Structure-function analysis of the maize bulliform cell cuticle and its role in dehydration and leaf rolling

AbstractThe cuticle is a hydrophobic layer on the outer surface plant shoots, which serves as an important interaction interface with the environment. It consists of the lipid polymer cutin, embedded with and covered by waxes, and provides protection against stresses including desiccation, UV radiation, and pathogen attack. Bulliform cells form in longitudinal strips on the adaxial leaf surface, and have been implicated in the leaf rolling response observed in drought stressed grass leaves. In this study, we show that bulliform cells of the adult maize leaf epidermis have a specialized cuticle, and we investigate its function along with that of bulliform cells themselves. Analysis of natural variation was used to relate bulliform strip pattering to leaf rolling rate, providing evidence of a role for bulliform cells in leaf rolling. Bulliform cells displayed increased shrinkage compared to other epidermal cell types during dehydration of the leaf, providing a potential mechanism to facilitate leaf rolling. Comparisons of cuticular conductance between adaxial and abaxial leaf surfaces, and between bulliform-enriched mutants vs. wild type siblings, provided evidence that bulliform cells lose water across the cuticle more rapidly than other epidermal cell types. Bulliform cell cuticles have a distinct ultrastructure, and differences in cutin monomer content and composition, compared to other leaf epidermal cells.
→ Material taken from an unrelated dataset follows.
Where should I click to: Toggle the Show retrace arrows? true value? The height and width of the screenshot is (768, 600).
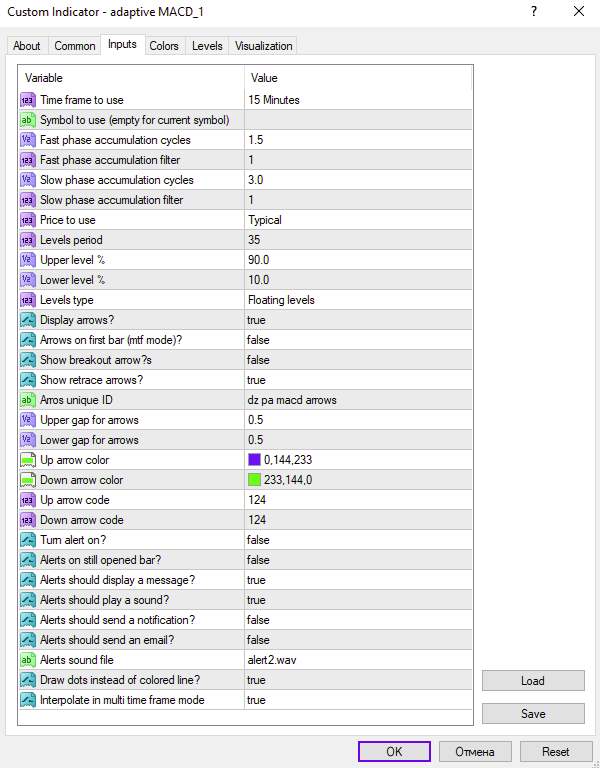click(x=359, y=380)
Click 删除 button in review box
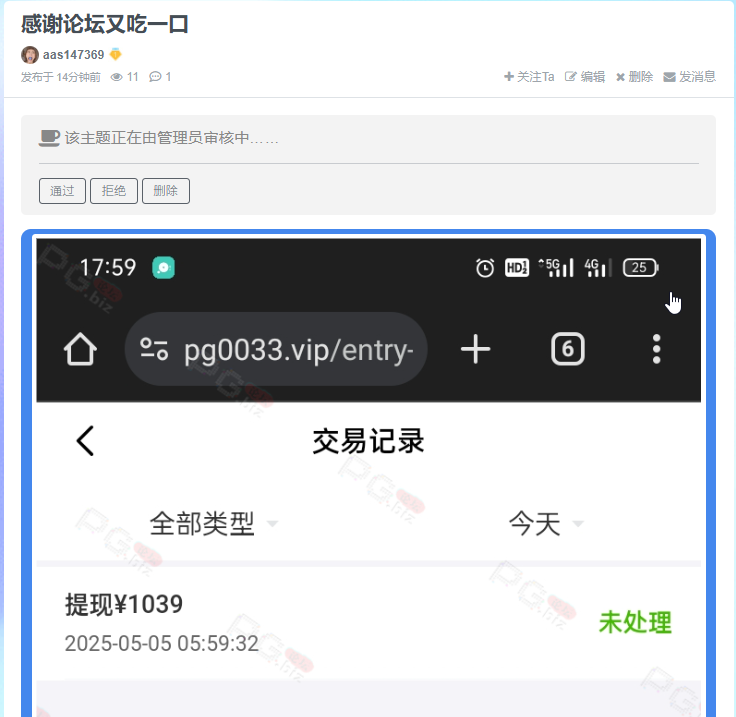Image resolution: width=736 pixels, height=717 pixels. [x=166, y=191]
We hypothesize that this cell type-specific cuticle is more water permeable than the epidermal pavement cell cuticle, facilitating the function of bulliform cells in stress-induced leaf rolling observed in grasses.One sentence summaryBulliform cells in maize have a specialized cuticle, lose more water than other epidermal cell types as the leaf dehydrates, and facilitate leaf rolling upon dehydration.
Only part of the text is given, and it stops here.